• [ASSIGNMENT] What is needed is an exact copy of the lines in the entries below from the one holding "HOME DECOR (739, 271)" through the one holding "Склонять (77, 2109)", pictures excluded.

[Dataset records]
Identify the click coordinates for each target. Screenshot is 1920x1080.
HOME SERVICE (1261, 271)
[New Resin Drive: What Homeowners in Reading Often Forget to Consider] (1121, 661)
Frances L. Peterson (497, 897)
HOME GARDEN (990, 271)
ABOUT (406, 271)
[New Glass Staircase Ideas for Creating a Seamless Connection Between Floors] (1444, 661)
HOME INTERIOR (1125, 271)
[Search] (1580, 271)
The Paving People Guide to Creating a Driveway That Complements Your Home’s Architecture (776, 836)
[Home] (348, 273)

---

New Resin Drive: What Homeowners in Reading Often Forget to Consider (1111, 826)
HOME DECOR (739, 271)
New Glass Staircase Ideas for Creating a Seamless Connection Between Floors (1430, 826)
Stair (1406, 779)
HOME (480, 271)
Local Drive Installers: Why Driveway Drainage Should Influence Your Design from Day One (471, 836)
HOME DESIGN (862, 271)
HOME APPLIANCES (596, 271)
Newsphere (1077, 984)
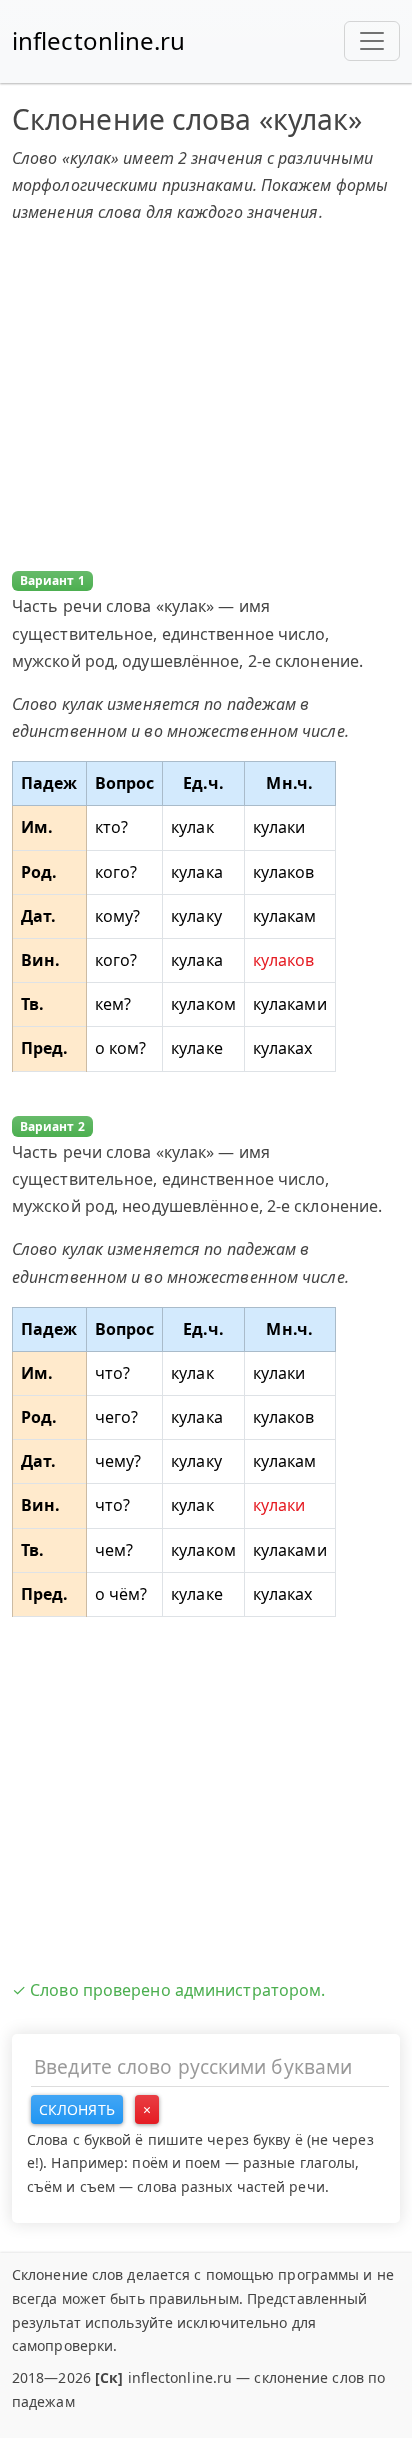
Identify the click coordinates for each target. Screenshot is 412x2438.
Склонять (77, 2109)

• [TASK SOLUTION]
HOME DECOR (739, 271)
New Glass Staircase Ideas for Creating a Seamless Connection Between Floors (1430, 826)
Stair (1406, 779)
HOME (480, 271)
Local Drive Installers: Why Driveway Drainage Should Influence Your Design from Day One (471, 836)
HOME DESIGN (862, 271)
HOME APPLIANCES (596, 271)
Newsphere (1077, 984)
Identify the click coordinates for each target. Screenshot is 412x2438.
Склонять (77, 2109)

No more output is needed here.